Gosto de confiar e não me desiludir, de poder contar com as pessoas, de lealdades, de amizades verdadeiras e incondicionais, de sacrifícios pelos outros, da empatia entre duas pessoas, de cumplicidades, de pessoas que se interessam, que se lembram, que se esforçam, que se preocupam, que perdem uns segundinhos por coisas que realmente importam, que param para ajudar alguém desinteressadamente..
Não gosto que não me respondam quando pergunto alguma coisa - há mensagens, mails, correio, telefones, telemóveis, messenger, pombos-correio, sinais de fumo, tambores, estafetas, etc... Não considero que não dizer nada corresponda a um não, porque do mesmo modo pode ser um sim, um não vi a pergunta, um quero lá saber disto, um esqueci-me, um deixei passar o prazo sem querer... É só carregar no reply e escrever "Não". Até pode ser sem til ou sem maiúscula. É melhor que nada.
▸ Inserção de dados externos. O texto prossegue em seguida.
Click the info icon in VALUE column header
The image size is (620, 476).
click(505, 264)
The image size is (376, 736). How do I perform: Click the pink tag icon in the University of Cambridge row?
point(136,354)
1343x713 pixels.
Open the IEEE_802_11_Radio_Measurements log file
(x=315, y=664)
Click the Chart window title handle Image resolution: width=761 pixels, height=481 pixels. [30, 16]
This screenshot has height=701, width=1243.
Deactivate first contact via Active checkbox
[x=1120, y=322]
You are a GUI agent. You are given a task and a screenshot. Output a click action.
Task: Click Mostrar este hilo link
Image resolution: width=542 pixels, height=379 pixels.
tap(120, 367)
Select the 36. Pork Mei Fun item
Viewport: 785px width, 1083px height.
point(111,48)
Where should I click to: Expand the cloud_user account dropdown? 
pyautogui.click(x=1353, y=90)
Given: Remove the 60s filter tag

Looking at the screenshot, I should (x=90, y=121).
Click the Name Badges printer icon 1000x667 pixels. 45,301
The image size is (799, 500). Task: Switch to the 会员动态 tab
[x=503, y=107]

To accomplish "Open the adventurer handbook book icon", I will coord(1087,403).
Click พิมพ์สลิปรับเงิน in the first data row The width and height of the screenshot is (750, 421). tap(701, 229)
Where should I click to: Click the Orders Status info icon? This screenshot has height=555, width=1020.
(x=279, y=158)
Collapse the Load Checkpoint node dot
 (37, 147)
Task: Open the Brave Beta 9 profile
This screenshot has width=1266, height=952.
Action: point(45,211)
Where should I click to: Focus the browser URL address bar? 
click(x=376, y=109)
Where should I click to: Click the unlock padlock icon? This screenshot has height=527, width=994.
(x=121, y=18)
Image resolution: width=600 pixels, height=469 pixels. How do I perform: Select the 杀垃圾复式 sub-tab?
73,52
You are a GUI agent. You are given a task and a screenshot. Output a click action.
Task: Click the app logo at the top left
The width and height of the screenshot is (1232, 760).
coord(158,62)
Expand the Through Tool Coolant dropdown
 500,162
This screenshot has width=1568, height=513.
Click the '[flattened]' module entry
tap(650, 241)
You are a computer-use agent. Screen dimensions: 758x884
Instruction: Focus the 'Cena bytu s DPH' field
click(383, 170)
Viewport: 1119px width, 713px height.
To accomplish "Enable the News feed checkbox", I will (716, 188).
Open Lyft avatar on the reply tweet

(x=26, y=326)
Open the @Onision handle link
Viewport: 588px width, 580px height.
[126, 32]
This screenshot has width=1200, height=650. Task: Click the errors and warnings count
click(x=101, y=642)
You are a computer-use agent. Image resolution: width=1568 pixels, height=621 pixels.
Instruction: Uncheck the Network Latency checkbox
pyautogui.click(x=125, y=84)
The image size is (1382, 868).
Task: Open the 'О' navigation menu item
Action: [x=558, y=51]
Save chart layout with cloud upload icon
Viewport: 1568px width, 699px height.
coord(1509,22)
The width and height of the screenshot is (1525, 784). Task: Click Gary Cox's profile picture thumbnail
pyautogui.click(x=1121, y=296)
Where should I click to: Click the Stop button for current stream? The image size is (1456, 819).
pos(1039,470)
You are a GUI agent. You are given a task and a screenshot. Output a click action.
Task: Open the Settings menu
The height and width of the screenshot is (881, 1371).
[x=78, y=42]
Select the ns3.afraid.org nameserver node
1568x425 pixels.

Irritam-me o silêncio absoluto e a indiferença...
Gosto de miúdas espigadotas com piada, de conversas diferentes, de mudanças de ritmo que provocam nós no cérebro, de engates entre estranhos, de conhecer mais e mais pessoas, de acasos e destinos, do que estava escrito que tinha de acontecer por mais estranho que pareça, do que parecia impossível há uns tempos atrás e de ver pessoas felizes a aproveitarem a vida.
Não gosto de fuçangas, nervoseiras, choraminguices e choradeiras. Na estrada, nas filas, nas festas, à mesa, à conversa, ao telefone... Sosseguem, acalmem-se, relaxem... O stress mata e chateia-me.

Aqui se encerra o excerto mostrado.